A sector at the forefront of innovation and technology
The reforms build on the UK’s desire to harness the benefits of
emerging technologies, including committing to shortly publish a
consultation on proposals to establish a UK Central Bank Digital
Currency– which could one day see Brits using a digital pound. Other
measures will see the Investment Management Exemption extended to
cryptoassets, ensuring more overseas investment can flow into the sector
– and the government has recommitted to establishing the Financial
Markets Infrastructure Sandbox in 2023, allowing firms and regulators to
safely test, adopt and scale new technologies that could transform
financial markets.
A world leader in sustainable finance
The UK is working to become the world’s first net-zero aligned
financial centre, and today’s measures will further deliver on this
ambition, including by committing to publish a new green finance
strategy in early 2023, and to consult on bringing Environmental, Social
and Governance (ESG) ratings providers into the City Watchdog’s
regulatory perimeter, to ensure these products are transparent and use
consistent standards. Achieving this ambition will see more investment
in sustainable energy supplies such as nuclear, hydrogen and offshore
wind – delivering new opportunities and well-paying jobs.

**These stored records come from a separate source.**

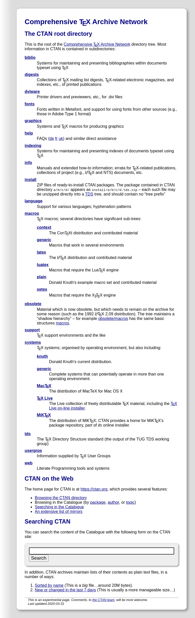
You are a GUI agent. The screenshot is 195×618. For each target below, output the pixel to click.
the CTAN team (103, 600)
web (28, 463)
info (28, 162)
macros (32, 213)
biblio (30, 57)
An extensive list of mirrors (59, 511)
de (52, 138)
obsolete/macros (113, 318)
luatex (42, 265)
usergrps (33, 450)
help (29, 133)
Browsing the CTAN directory (61, 498)
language (33, 201)
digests (32, 74)
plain (41, 277)
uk (61, 138)
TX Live (45, 398)
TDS (89, 194)
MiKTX (44, 415)
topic (130, 502)
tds (28, 434)
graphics (33, 121)
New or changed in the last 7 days (65, 590)
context (44, 227)
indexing (33, 145)
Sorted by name (49, 585)
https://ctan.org (93, 489)
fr (56, 138)
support (32, 330)
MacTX (44, 386)
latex (41, 252)
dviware (32, 91)
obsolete (33, 304)
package (98, 502)
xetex (42, 289)
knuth (42, 356)
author (113, 502)
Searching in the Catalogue (59, 507)
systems (33, 342)
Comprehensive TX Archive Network (97, 44)
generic (44, 240)
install (30, 179)
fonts (30, 104)
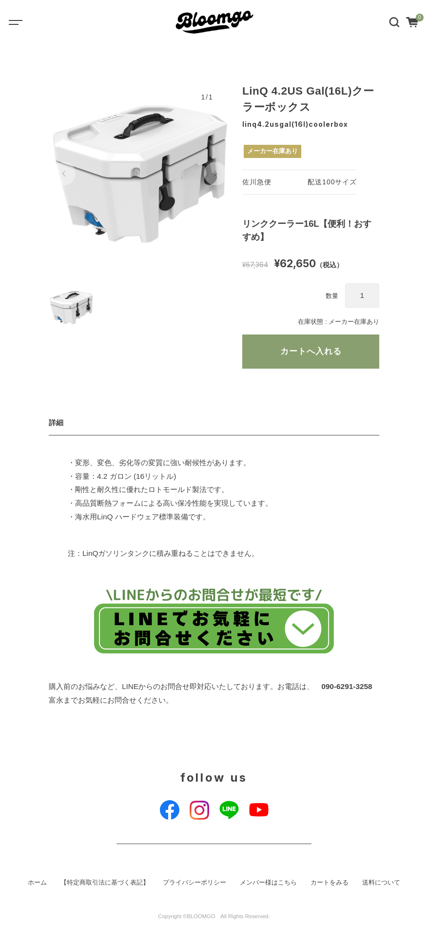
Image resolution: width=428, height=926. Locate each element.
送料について (381, 882)
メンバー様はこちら (268, 882)
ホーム (37, 882)
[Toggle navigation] (22, 22)
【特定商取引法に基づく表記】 (104, 882)
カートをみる (330, 882)
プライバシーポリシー (194, 882)
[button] (64, 173)
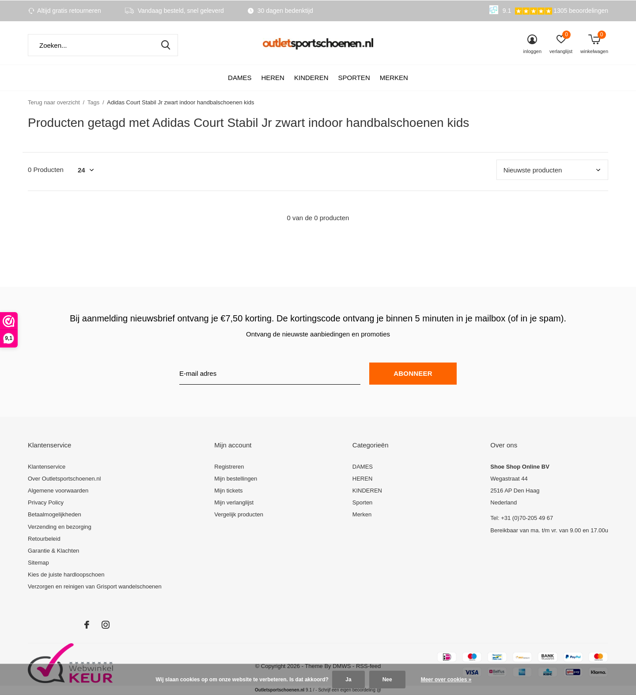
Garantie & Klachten (53, 550)
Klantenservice (46, 466)
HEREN (272, 77)
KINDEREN (311, 77)
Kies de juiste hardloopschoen (66, 574)
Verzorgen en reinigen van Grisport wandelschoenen (95, 586)
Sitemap (38, 562)
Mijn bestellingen (235, 478)
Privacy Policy (46, 502)
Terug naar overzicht (54, 102)
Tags (93, 102)
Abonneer (413, 373)
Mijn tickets (228, 490)
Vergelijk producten (238, 514)
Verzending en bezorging (59, 526)
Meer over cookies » (446, 679)
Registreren (229, 466)
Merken (394, 77)
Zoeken (165, 45)
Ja (348, 679)
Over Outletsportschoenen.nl (64, 478)
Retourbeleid (44, 538)
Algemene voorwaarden (58, 490)
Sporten (354, 77)
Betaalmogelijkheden (54, 514)
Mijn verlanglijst (234, 502)
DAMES (239, 77)
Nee (387, 679)
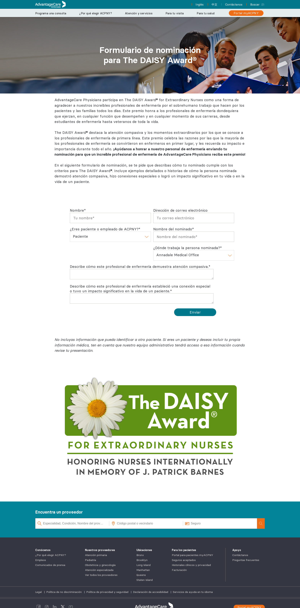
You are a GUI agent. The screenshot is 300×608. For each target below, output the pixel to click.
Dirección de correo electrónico (180, 210)
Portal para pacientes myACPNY (192, 555)
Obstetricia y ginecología (100, 565)
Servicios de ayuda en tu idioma (193, 592)
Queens (141, 575)
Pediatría (90, 560)
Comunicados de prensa (50, 565)
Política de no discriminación (64, 592)
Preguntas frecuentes (245, 560)
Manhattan (143, 570)
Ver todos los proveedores (101, 575)
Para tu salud (205, 13)
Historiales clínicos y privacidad (191, 565)
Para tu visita (174, 13)
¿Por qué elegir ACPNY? (95, 13)
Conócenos (43, 550)
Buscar (254, 4)
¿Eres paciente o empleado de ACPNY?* (105, 229)
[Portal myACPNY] (246, 13)
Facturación (179, 570)
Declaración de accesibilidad (151, 592)
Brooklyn (142, 560)
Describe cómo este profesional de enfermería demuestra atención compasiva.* (140, 266)
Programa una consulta (50, 13)
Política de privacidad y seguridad (107, 592)
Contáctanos (240, 555)
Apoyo (236, 550)
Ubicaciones (144, 550)
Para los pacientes (184, 550)
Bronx (140, 555)
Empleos (40, 560)
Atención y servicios (138, 13)
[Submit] (195, 312)
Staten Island (144, 580)
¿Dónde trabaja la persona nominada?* (187, 247)
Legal (38, 592)
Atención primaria (96, 555)
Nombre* (78, 210)
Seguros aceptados (184, 560)
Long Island (143, 565)
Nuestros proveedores (100, 550)
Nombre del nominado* (173, 229)
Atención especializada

More broadly, the government’s Financial Services and Markets Bill
successfully completed its remaining stages in the Commons on Wednesday
and is expected to receive Royal Assent by Spring 2023. This further
delivers on the government’s vision for financial services, including by
bringing certain types of stablecoins within the payments regulatory
perimeter; protecting access to cash for millions of people that reply
on it; and enabling the Payments Systems Regulator to force banks to
reimburse the victims of Authorised Push Payment (APP) fraud.